WORK TO COMPLETE —
Retrieve all lines below that have the string "bell".

AVAILABLE RECORDS —
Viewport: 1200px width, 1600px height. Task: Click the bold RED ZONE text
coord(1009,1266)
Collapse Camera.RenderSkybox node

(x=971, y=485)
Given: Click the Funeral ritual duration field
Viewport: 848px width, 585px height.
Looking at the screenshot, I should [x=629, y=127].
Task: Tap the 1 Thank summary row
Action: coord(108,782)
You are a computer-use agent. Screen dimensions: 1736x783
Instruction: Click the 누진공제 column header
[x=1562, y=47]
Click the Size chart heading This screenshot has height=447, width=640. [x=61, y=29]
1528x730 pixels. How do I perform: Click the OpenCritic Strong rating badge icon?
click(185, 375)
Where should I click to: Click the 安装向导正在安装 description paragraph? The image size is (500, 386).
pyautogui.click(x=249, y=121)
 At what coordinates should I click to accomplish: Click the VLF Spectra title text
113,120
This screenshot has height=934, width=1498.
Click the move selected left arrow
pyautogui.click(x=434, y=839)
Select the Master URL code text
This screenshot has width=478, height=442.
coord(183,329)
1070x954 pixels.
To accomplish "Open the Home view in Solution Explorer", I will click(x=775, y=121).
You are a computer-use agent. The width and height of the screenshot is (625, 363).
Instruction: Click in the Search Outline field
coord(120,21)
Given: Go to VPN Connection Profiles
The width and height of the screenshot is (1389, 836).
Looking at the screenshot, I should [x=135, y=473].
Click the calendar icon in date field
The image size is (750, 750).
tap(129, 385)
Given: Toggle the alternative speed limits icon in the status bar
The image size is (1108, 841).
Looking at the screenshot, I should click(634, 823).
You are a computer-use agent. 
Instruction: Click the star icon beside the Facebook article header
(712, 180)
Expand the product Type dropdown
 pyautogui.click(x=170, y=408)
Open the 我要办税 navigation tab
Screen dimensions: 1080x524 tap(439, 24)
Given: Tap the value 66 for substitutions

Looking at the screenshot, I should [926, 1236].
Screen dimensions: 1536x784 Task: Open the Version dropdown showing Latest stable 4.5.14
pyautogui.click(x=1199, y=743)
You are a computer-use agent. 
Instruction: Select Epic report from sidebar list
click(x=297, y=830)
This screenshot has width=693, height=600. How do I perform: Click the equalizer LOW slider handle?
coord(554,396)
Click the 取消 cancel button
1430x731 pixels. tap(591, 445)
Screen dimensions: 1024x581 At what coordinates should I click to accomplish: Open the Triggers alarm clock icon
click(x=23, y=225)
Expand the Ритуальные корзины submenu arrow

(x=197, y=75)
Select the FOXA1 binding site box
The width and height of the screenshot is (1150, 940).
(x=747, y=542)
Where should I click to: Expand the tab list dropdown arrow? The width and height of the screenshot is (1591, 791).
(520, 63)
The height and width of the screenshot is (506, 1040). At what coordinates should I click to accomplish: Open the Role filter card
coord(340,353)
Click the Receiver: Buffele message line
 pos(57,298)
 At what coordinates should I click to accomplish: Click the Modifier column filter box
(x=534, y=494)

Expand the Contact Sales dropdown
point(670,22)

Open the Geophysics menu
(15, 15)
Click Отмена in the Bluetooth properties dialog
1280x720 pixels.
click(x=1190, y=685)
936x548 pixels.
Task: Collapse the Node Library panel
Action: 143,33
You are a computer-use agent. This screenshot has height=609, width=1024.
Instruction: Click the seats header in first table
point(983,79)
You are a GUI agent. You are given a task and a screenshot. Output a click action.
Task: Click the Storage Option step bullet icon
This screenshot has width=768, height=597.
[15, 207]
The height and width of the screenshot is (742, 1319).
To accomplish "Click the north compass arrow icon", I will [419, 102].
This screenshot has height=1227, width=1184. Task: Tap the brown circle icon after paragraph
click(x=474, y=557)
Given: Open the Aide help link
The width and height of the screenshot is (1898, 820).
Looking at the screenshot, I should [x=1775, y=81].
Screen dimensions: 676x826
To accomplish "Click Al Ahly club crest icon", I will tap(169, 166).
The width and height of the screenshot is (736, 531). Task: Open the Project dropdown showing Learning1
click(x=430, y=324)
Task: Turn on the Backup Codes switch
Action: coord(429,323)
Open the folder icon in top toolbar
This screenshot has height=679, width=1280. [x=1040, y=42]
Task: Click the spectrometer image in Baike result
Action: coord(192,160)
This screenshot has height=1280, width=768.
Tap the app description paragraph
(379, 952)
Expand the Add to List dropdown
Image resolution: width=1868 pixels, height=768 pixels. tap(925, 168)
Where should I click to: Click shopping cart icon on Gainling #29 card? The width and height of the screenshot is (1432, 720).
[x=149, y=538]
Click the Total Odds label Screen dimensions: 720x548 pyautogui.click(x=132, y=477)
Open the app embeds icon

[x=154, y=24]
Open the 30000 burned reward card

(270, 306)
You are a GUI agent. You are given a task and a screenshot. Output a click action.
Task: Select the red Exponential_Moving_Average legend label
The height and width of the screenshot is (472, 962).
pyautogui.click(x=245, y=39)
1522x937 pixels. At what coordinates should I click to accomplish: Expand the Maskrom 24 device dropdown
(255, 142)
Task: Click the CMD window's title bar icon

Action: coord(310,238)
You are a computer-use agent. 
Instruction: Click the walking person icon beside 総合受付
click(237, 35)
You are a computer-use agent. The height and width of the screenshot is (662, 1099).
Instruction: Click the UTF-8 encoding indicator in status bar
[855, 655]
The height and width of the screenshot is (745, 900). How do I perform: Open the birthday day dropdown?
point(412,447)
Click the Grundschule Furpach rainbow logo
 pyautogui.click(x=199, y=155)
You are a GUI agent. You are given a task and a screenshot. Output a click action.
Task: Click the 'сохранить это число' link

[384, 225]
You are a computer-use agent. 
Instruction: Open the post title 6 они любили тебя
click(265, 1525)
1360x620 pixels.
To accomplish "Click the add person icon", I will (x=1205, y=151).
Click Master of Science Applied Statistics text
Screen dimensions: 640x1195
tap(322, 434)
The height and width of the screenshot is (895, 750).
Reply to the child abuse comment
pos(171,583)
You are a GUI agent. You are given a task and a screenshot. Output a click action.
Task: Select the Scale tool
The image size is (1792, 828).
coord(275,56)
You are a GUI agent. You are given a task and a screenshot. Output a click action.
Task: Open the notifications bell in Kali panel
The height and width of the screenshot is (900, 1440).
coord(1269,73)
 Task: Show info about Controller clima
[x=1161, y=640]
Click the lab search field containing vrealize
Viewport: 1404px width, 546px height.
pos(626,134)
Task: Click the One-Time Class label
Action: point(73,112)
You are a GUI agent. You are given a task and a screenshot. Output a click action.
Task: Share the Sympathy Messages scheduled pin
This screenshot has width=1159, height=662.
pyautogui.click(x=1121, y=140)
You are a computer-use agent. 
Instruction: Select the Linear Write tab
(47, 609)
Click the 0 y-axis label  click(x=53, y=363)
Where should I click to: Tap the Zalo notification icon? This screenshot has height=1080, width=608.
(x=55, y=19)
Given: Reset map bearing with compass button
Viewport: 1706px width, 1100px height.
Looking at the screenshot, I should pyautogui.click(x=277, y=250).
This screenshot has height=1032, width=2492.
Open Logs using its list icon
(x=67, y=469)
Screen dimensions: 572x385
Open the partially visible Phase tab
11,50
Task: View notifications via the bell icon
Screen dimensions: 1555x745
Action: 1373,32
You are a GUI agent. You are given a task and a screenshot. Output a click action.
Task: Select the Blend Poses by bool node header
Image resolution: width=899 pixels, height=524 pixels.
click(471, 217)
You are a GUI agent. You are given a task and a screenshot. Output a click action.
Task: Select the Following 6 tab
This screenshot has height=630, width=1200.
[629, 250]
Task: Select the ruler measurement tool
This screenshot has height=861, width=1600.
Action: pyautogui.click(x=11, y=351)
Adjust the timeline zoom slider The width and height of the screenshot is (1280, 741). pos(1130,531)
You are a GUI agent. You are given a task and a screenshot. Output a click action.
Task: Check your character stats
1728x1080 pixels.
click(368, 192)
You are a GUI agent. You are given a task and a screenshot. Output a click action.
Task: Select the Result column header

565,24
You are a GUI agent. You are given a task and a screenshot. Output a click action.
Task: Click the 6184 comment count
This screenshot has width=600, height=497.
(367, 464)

ANSWER SECTION —
Task: Open the notifications bell in Kali panel
Task: View notifications via the bell icon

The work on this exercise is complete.